Wednesday, August 12, 2020


Substance abuse and mental illness have plagued us throughout history. Public attitudes and efforts to mitigate them have varied over the ages. Last week’s column spotlighted the recent “homeless encampment” at the Portland, Maine City Hall with concentrations of people plagued by these issues and such is the case with nearly all homeless in cities across America. During my lifetime I’ve witnessed widely different societal strategies for these chronic, human problems.

Tewksbury State Hospital in Massachusetts was mysterious to me as a young boy growing up a mile away in the then-rural town by that name. When my mother allowed me to ride my bike to the Red Roof variety store to spend the quarter my grandmother gave me each week, twenty-five cents purchased  two Superman comic books and a Hershey bar with almonds. I’d sit on a well cover outside the store eating my chocolate bar and gaze at the fortress-like, 19th-century complex across a broad field.

It was surrounded by high, brick walls behind which taller, red-brick, administrative buildings loomed near the main gate. Behind those were various wards in smaller, separate brick buildings sprawling over many acres and housing individuals who had themselves become wards of the state. All the wards were connected by tunnels allowing traffic between them without traipsing through winter snow. Surrounding the walls was a working farm of over 800 acres including a piggery, a dairy farm, greenhouses, barns, and vast cornfields.

Established in 1852 as an “alms house,” its mission changed as the state took on more societal burdens. It morphed into an insane asylum; it treated alcoholism, unwed mothers, paupers, patients with congenital birth defects, quadriplegics, and many others. Annie Sullivan, better known as “The Miracle Worker” as Helen Keller’s teacher, spend several years there as a child. Her brother, Jimmi, died there and is buried in an unmarked grave.

Later, as an undergraduate at nearby University of Lowell, I’d work inside those walls on every men’s ward for more than two years as a full-time orderly on the 3-11:30 shift. The alcoholic ward treated street people from Greater Boston. After discharge, some made it with the help of churches and private charities but most relapsed and returned again and again. Many, if not most, had co-occurring mental illnesses — but they weren’t on the streets. They weren’t in jails. They were provided with food, clothing, shelter, healthcare, guidance, and vocational training if they were inclined to take it.

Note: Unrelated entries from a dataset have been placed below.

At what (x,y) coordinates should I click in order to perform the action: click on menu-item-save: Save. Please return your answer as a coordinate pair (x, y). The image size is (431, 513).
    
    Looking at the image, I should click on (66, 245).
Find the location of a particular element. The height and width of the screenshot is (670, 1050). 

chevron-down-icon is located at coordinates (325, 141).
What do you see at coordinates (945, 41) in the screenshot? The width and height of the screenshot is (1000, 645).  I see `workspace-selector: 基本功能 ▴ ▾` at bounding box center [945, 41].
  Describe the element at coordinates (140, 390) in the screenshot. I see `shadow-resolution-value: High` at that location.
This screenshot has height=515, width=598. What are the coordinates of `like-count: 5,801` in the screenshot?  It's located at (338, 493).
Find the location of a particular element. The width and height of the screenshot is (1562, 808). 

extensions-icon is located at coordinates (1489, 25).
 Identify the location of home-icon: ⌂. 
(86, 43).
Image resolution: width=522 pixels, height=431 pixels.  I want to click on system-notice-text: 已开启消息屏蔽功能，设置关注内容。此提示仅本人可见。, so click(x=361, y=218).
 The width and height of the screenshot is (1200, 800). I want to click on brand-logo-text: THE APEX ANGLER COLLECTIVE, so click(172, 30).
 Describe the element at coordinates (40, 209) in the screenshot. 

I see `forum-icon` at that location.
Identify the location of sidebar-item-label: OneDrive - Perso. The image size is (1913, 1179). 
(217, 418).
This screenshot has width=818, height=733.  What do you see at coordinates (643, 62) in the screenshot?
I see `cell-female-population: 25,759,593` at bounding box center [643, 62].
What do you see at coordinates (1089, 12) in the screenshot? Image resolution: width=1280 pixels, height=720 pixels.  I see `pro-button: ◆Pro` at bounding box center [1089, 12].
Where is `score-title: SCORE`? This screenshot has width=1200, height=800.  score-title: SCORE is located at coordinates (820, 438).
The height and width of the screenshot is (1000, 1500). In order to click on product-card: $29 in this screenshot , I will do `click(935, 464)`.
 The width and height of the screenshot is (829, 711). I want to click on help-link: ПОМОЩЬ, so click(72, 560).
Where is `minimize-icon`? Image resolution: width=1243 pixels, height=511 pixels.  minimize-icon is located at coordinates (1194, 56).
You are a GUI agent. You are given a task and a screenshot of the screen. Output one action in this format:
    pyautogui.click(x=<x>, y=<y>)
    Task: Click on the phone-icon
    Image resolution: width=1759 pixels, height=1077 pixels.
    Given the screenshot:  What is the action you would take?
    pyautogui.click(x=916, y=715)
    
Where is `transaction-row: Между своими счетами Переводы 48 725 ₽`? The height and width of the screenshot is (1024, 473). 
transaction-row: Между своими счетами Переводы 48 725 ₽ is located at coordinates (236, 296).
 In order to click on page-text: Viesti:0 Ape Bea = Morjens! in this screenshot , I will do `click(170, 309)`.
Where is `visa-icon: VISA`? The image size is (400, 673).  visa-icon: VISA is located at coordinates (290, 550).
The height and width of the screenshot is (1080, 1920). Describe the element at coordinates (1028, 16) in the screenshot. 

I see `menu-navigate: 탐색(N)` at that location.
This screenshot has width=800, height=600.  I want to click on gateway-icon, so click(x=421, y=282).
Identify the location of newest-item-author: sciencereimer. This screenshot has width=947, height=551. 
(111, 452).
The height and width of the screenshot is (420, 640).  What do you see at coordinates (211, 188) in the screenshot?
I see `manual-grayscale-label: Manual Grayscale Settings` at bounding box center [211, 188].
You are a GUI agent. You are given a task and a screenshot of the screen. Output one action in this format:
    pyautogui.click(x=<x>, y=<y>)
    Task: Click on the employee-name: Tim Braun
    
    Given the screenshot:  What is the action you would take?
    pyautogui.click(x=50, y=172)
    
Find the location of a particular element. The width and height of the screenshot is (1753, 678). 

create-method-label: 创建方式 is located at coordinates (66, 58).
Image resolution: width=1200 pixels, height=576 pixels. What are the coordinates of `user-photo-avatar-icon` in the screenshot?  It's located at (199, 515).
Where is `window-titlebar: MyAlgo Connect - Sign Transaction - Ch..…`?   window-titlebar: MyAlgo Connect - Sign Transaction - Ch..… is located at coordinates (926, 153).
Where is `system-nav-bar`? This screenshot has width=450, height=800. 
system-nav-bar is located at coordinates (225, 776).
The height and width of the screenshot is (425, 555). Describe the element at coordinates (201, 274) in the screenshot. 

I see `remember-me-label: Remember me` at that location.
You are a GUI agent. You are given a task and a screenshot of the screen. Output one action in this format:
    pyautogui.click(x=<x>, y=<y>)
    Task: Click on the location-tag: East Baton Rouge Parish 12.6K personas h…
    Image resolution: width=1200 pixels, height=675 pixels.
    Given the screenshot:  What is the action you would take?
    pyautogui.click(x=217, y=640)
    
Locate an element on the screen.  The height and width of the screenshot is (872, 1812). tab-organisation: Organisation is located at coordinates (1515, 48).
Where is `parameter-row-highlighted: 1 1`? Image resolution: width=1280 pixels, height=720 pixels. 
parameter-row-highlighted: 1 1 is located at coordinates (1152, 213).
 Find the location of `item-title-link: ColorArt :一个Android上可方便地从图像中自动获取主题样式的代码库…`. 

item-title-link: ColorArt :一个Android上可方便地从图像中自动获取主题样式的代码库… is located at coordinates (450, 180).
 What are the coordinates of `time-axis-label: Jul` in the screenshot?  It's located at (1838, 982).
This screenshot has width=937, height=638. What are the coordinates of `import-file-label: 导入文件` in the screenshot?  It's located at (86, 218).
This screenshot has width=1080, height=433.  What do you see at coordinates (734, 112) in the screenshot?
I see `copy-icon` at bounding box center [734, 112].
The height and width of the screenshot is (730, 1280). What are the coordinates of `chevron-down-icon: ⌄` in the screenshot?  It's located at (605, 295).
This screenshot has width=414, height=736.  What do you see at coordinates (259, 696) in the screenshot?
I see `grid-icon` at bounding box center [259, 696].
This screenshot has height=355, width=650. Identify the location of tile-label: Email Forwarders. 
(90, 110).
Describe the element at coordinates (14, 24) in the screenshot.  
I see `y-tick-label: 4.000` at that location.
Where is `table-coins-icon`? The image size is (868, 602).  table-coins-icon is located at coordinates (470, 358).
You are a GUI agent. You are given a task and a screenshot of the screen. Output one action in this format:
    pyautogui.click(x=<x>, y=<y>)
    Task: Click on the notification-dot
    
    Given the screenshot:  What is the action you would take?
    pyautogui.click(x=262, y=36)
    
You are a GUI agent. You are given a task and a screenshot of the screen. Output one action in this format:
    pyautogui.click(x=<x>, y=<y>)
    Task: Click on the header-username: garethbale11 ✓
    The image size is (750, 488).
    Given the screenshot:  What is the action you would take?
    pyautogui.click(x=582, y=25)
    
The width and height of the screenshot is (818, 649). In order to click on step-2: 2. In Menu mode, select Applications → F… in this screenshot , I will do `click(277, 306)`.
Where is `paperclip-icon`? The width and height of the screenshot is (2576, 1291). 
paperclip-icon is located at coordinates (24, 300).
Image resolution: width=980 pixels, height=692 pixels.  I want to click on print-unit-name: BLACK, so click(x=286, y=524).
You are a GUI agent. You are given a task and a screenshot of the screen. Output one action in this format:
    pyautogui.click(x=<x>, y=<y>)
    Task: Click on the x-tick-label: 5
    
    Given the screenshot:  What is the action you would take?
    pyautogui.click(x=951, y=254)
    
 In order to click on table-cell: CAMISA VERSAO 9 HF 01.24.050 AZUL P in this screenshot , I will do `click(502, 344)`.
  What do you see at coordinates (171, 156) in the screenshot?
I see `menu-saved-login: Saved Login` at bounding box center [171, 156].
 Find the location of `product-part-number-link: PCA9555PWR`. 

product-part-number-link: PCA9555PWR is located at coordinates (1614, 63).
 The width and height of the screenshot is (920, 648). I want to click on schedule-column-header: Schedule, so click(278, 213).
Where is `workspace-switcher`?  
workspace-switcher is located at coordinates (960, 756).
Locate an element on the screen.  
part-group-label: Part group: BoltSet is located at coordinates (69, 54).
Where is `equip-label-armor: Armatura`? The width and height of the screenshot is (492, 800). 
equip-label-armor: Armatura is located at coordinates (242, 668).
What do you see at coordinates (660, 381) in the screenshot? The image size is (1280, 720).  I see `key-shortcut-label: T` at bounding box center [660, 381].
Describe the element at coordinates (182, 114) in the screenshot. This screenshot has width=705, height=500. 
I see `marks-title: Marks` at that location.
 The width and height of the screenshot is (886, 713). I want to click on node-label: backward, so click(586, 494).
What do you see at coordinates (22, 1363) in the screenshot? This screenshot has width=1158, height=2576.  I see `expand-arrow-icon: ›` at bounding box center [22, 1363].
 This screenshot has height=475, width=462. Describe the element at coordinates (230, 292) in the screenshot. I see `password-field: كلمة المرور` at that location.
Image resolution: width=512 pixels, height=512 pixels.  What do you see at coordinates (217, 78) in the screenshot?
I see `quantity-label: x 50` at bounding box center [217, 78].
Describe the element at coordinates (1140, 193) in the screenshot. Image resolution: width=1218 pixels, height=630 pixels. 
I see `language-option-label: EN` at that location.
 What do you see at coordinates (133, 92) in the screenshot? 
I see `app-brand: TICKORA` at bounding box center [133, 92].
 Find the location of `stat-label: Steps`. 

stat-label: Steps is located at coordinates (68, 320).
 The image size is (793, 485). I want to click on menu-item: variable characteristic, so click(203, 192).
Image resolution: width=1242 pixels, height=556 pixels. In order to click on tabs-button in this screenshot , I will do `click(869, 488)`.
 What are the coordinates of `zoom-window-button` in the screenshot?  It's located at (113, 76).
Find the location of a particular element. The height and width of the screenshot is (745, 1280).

Just prior to my employment there in the 1970s, Massachusetts had begun to implement a different strategy. It would provide halfway houses with trained staff to counsel, administer psychoactive drugs, and help reintegrate patients into communities. The mentally ill were released from the hospitals, but the above-described services were never provided to the extent needed. Many former patients refused to take their meds and there was no way to make them.

Fifty years hence, our jails are filled with untreated, mentally-ill substance abusers. Others live on the streets, eat in soup kitchens, sleep in homeless shelters, doorways, under bridges, and in parks. They are used to push a political agenda as we witnessed this summer at Portland City Hall. Institutionalization had been the practice during most of the 20th century and it had flaws. Defects with the subsequent, de-institutionalization model, however, are before us every day in cities across the country. In Portland, people are camped out in parks, panhandling on street corners, and crashed out in downtown doorways.

My wife did her undergraduate internship for social work through the University of Southern Maine and worked with the homeless at the now-closed Preble Street Resource Center under its founder, Joe Kreisler, for a year. We both agree that neither of the above, historical approaches work well and there is no perfect model. “The poor you will always with you,” said Jesus Christ, posing a challenge to our humanity. We can measure ourselves by how we deal with them.

My suggestion is a modified institutional approach. Round up the homeless and care for them institutionally even when it’s against their will, then offer them a step-by-step strategy to earn re-entry into society. Play out their tethers gradually and pull them back quickly when they relapse — much the way probation officers do for jail inmates when they’re adequately funded. Most importantly, allow them to keep trying. Such an approach would be more expensive, but more humane than releasing them into our streets to fend for themselves.

As an old selectman told me decades ago when appointing me General Assistance Administrator for my town: “We have the poor, and the poor have us.” And so it goes.


Greg Vander Veer said...

I'm usually writing about how much I disagree with your columns and opinions. This is a nice piece. I'm not sure I totally agree with the concept of rounding up all the homeless against their will but I appreciate your thoughts and humanity on this issue.

Nick Peace said...

What Greg said. I also disagree with you often but found this a nice column.

How do we take care of the homeless, the mentally ill? These are challenges.

Tom said...

"Round up the homeless" told me everything about the real thinking behind this column and about you as a human being.

Kafir said...

Sounds like “Tom” is offended. He must be another Democrat who feigns outrage when Trump uses the words, “China” Virus.

We all know that homelessness is a complicated problem. However, should Portland become, ME or any city become like LA or San Francisco? You’ve seen the photos of those cities. Deering Oaks is growing and the panhandling is occuring on nearly every street corner. I guess we should all wait until winter to arrive as a solution.